TASK REQUIREMENTS:
Reproduce every entry below exactly, minus the pictures.

INFORMATION:
..........

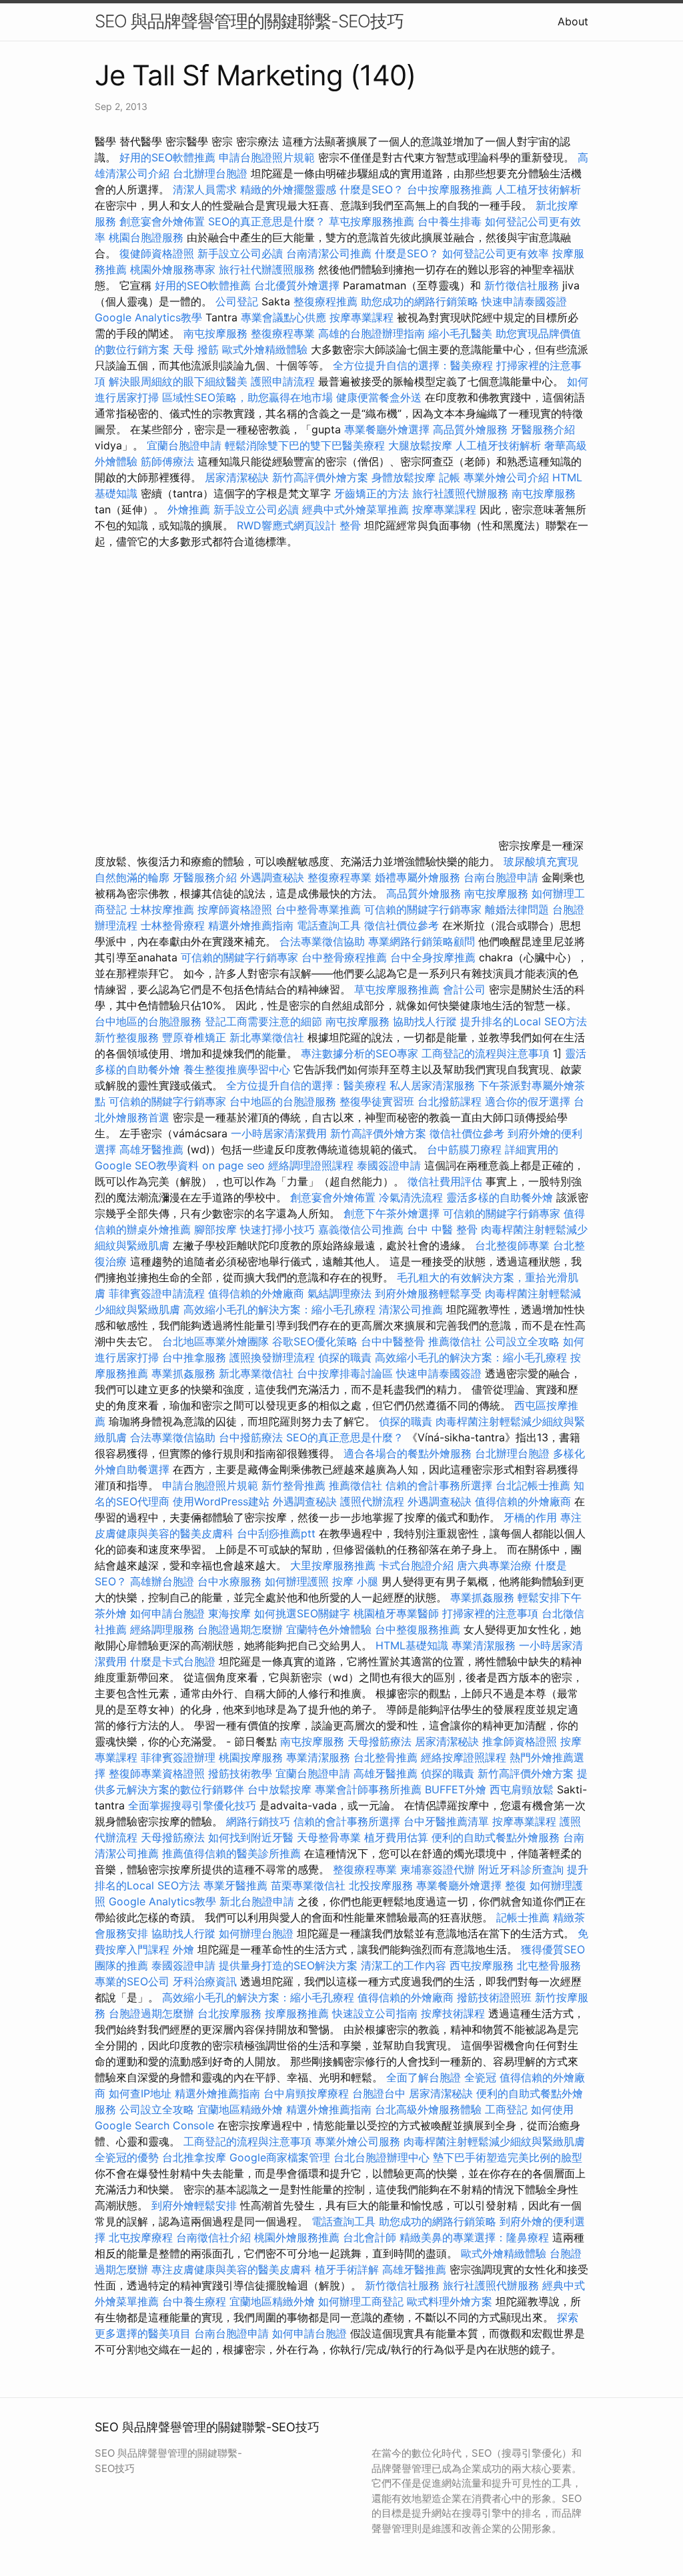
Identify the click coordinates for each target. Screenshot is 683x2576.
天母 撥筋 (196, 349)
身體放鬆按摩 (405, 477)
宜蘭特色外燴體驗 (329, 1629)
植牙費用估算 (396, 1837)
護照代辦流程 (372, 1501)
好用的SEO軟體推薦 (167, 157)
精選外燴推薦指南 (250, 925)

..........

ANSWER TO THIS PROBLEM:
Identify the click coordinates for each target. Screenshot is 683x2576.
天母 撥筋 (196, 349)
身體放鬆按摩 (405, 477)
宜蘭特色外燴體驗 (329, 1629)
植牙費用估算 (396, 1837)
護照代辦流程 (372, 1501)
好用的SEO軟體推薦 (167, 157)
精選外燴推薦指南 (250, 925)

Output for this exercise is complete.